De qualquer forma, não sei bem por que alguém solicitaria a minha opinião sobre a moralidade ou a praticidade do voto, muito menos na Argentina, muito menos para um determinado candidato. Não sou argentino, não conheço os questionadores e, mais precisamente, não sou um especialista em moral/ética. Mas ei, eles perguntaram.

Reformularei a pergunta (para anonimizar, simplificar e esclarecer) e depois seguirei com uma versão editada da minha resposta.

Pergunta:

Javier Milei é um candidato libertário à presidência da Argentina, que se declara anarcocapitalista e chama abertamente impostos de roubo e o estado de máfia organizada. Alguns libertários aqui são mais puristas, que questionam se existe alguma boa razão para votar, em qualquer político, ou mesmo se votar é eticamente legítimo. Alguns acusam aqueles de nós que planejam votar nele de estatista; outros acham que vale a pena votar nele, pois poderia aproximar a Argentina do anarcocapitalismo e ajudar a reduzir e talvez reverter o crescimento do estado. A sua candidatura e, mais ainda, uma vitória, também poderiam ajudar a colocar ideias libertárias em discussão, para ajudar a desafiar o status quo anteriormente dominante entre esquerda e direita. Os críticos pensam que o voto em si legitima o sistema estatista e a democracia e, portanto, nenhum libertário deveria votar. Há um intenso debate sobre isso entre os libertários latino-americanos. Qual é a sua opinião?

Kinsella:

Não sei se existe uma resposta objetiva e clara à moralidade ou conveniência do voto, para um libertário, seja a partir de princípios morais ou especialmente a partir de princípios libertários, ou mesmo de uma perspectiva tática. Eu certamente não acredito pessoalmente que o voto seja proibido per se só pelos princípios libertários. Isto é, votar não é necessariamente antilibertário, e isso ocorre por duas razões. Primeiro, votar não é necessariamente um ato de agressão. (Pode-se facilmente imaginar situações em que isso seja defensivo ou uma tentativa legítima de alcançar um resultado melhor, embora o segundo melhor.)

Em segundo lugar, poder-se-ia argumentar que é imoral (errado) votar – ou mesmo que é imoral ou errado cometer agressão; mas, tecnicamente falando, a moralidade das ações de alguém não está dentro da esfera do libertarianismo.
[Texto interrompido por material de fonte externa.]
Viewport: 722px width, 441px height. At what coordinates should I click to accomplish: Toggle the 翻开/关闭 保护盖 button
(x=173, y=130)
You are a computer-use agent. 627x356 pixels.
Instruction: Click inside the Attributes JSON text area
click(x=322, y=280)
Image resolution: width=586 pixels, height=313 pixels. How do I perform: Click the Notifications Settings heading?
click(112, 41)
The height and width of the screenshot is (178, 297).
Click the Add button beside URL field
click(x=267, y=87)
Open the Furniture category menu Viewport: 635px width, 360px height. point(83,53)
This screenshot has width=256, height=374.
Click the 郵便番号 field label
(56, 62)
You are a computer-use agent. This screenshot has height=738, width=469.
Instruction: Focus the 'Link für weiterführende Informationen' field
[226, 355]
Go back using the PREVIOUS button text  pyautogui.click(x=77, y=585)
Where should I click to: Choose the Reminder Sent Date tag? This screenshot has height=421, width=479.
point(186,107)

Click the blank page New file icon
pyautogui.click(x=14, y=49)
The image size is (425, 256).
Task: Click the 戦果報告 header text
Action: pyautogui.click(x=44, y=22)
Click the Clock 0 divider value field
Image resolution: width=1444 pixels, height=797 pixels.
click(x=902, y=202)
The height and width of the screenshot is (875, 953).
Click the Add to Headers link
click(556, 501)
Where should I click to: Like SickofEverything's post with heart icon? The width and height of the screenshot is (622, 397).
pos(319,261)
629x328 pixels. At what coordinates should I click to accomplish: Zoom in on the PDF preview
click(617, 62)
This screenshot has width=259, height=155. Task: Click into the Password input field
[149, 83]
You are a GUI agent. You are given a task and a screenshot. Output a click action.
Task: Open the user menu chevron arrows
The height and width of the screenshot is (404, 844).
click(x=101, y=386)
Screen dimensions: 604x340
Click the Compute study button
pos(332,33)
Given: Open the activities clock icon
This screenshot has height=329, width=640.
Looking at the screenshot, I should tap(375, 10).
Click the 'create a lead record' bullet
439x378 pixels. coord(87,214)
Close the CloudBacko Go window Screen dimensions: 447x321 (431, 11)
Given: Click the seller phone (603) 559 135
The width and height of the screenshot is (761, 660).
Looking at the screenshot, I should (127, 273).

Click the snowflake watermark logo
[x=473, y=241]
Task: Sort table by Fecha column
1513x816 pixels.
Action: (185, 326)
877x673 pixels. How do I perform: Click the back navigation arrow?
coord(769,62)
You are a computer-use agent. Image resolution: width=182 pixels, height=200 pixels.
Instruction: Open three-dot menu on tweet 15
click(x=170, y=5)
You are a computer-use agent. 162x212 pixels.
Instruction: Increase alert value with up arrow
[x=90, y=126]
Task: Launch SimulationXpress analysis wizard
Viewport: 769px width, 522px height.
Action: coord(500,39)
As normas libertárias são metanormas que nos dizem quais leis são justificadas; não são morais normais que orientam diretamente a ação humana no dia a dia.[3]

Deixe-me tentar elaborar. O libertarianismo não nos diz diretamente como agir moralmente, apenas nos informa quais leis são justas.[4] Eu também não acredito pessoalmente (e digo isto como um ser humano normal, não como um libertário) que seja necessariamente imoral votar. Eu realmente acho que votar é geralmente fútil e inútil, mas não vejo nada de errado com isso, per se, pelo menos se votarmos no candidato ou resultado obviamente mais libertário. Votar no socialismo, pelo contrário, poderia ser considerado um tipo de agressão.[5]

Assim, embora respeite os argumentos em contrário, discordaria da minha amiga Wendy McElroy no seu clássico artigo “Por que eu não votaria nem mesmo contra Hitler”.[6]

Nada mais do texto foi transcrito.